Add option to log subprocess output to files in DDP launcher. #33193

rohan-varma · 2020-02-11T20:40:22Z

Closes #7134. This request is to add an option to log the subprocess output (each subprocess is training a network with DDP) to a file instead of the default stdout.

The reason for this is that if we have N processes all writing to stdout, it'll be hard to decipher the output, and it would be cleaner to log these to separate files.

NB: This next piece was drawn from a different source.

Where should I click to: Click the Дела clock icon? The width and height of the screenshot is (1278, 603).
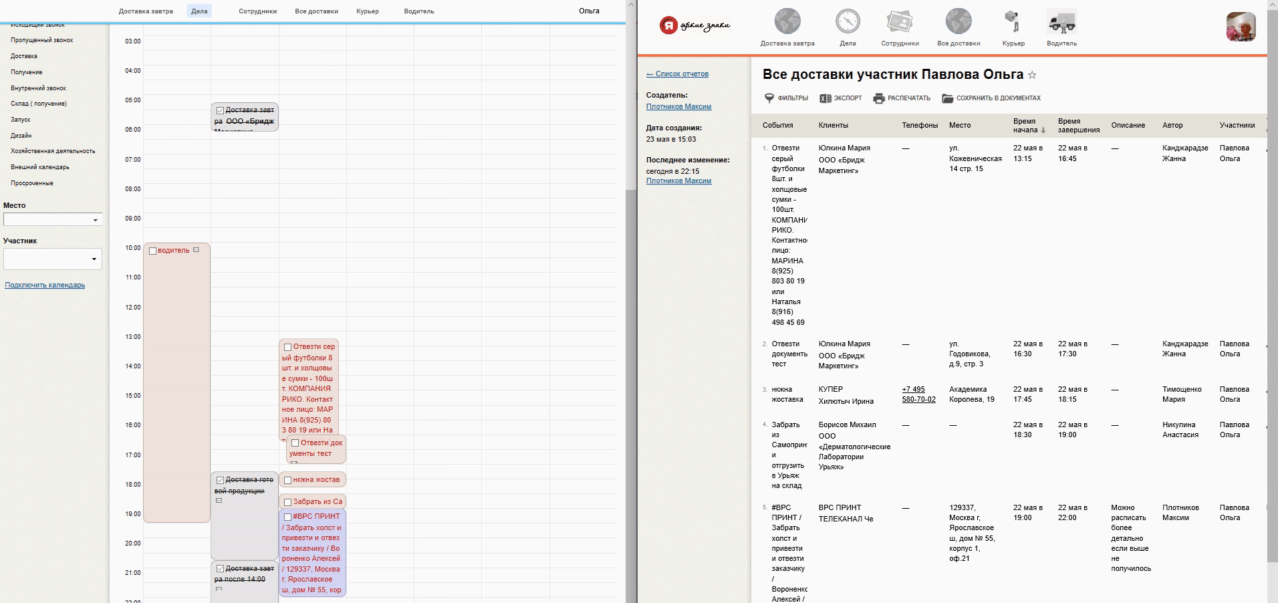pos(848,21)
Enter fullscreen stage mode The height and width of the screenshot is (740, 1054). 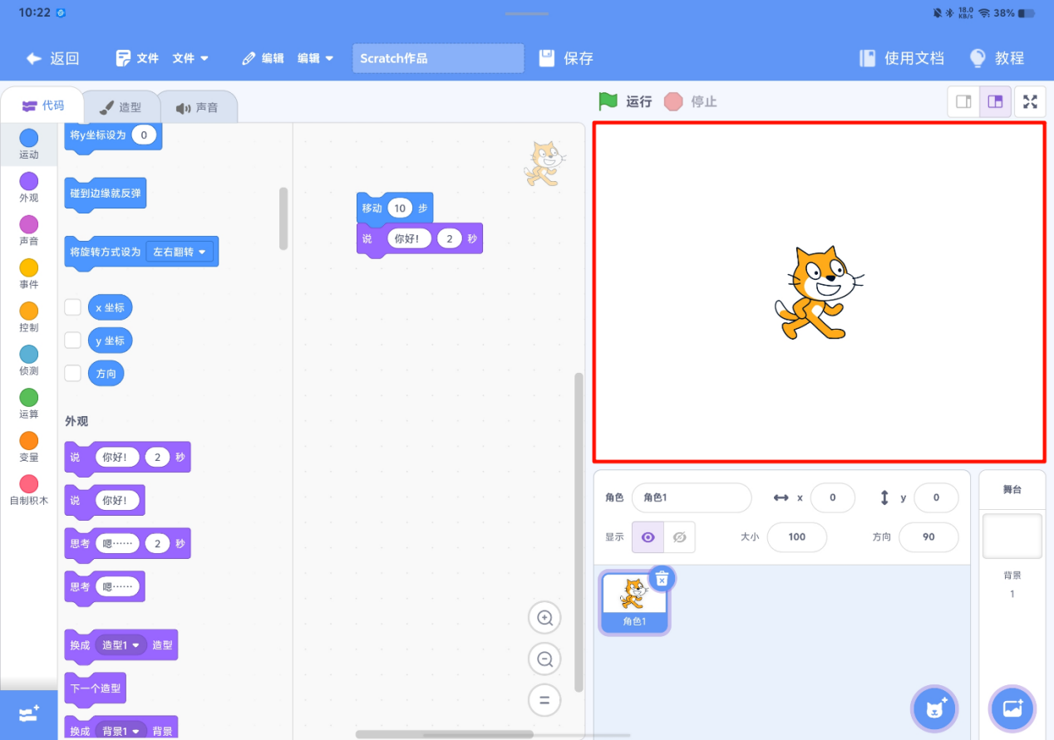[x=1030, y=101]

To support this, we add an optional argument --logdir set the subprocess stdout to be the a file of the format "node_rank_{}local_rank{}" in the logging directory. With this enabled, none of the training processes output to the parent process stdout, and instead write to the aformentioned file. If a user accidently passes in something that's not a directory, we fallback to ignoring this argument.

Tested by taking a training script at https://gist.github.com/rohan-varma/2ff1d6051440d2c18e96fe57904b55d9 and running python -m torch.distributed.launch --nproc_per_node=2 --nnodes=1 --node_rank=0 --master_addr="127.0.0.1" --master_port="29500" --logdir test_logdir train.py. This results in a directory test_logdir with files "node_0_local_rank_0" and "node_0_local_rank_1" being created with the training process stdout.

rohan-varma · 2020-02-11T20:40:49Z

Will add reviewers after polishing

dr-ci · 2020-02-11T21:31:32Z

💊 CI failures summary and remediations

As of commit 6a5261e (more details on the Dr. CI page):

1/1 failures possibly* introduced in this PR
- 1/1 non-CircleCI failure(s)

codecov.io: 1 failed

Failed: codecov/patch

This comment was automatically generated by Dr. CI (expand for details).

Follow this link to opt-out of these comments for your Pull Requests.

Please report bugs/suggestions on the GitHub issue tracker or post in the (internal) Dr. CI Users group.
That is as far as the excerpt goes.